Mr Hannan blasted the Prime Minister for failing to negotiate a favourable Brexit deal with the EU, leaving MPs baffled repeatedly bringing “the same” defeated motion through the Commons. He also lashed out at Parliament for failing to accept the results of the referendum and move forward with Brexit. Writing in the Daily Telegraph, Mr Hannan said: “There was nothing inevitable about the failure of the government’s Brexit policy. It resulted from a series of unforced errors, some made by Leavers, some by Remainers, most by Downing Street.”
Mr Hannan blamed Mrs May’s Remainer ideology for prompting her to “overcompensate” with Leavers, revoking the rights of EU citizens in order to appeal to majority voters.

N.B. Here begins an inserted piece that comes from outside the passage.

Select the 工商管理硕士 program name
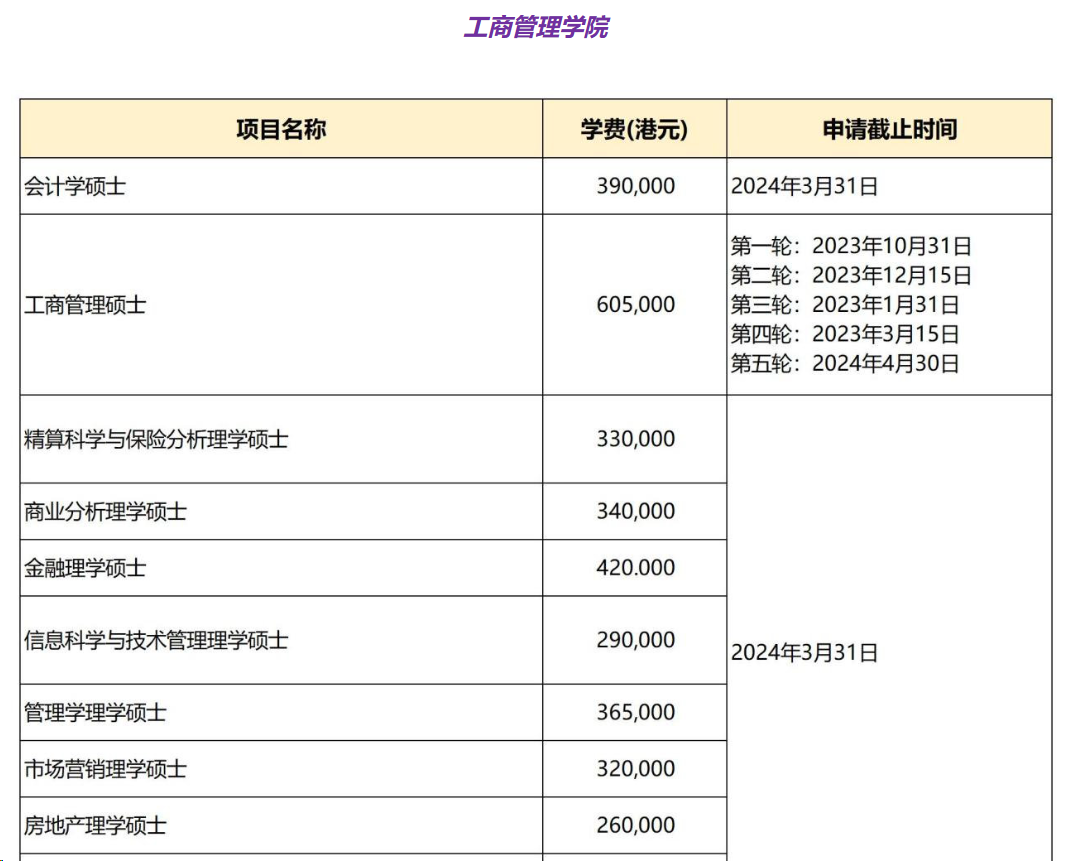Screen dimensions: 1065x861 click(85, 305)
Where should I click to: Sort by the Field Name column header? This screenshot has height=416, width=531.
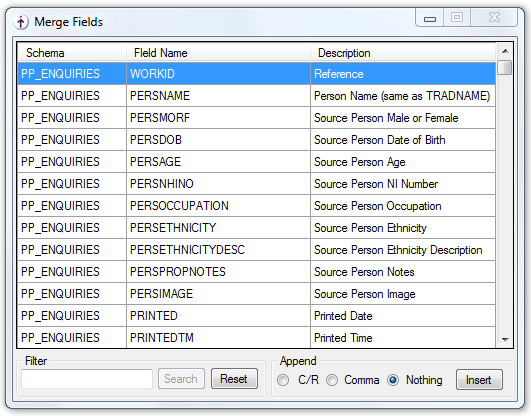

He added: “Mrs May is not secretly working against Brexit.
“On the contrary, precisely because she had voted Remain, she felt driven to overcompensate, refusing to guarantee the status of EU nationals already in Britain (something Leavers had promised during the campaign), calling Europhiles citizens of nowhere, even mooting the idea of making companies list their foreign employees.
“It was as if she were trying, in a ham-fisted way, to appeal to the sort of Leavers that populate the fantasies of the more intolerant Remainers.”
Once again, Mr Hannan blasted Mrs May for failing to make substantial progress over Brexit, insisting she made detrimental moves such as accepting the Irish backstop, just so she could “proclaim progress was being made”.
He said: “Why did Mrs May agree to the backstop – the thing that turned MPs against her deal? Because she wanted to be able to come back and proclaim that progress was being made.
“Throughout, she has seen it as her job to (as she keeps telling us) “deliver Brexit”.
“The idea that some forms of Brexit are worse than others, and that some are so bad that they are worse than staying put, doesn’t seem to have occurred to her.”
Mrs May will face her final Commons showdown next Tuesday, returning back from a whirlwind meeting in Brussels and attempt to pass her final Brexit deal through Parliament.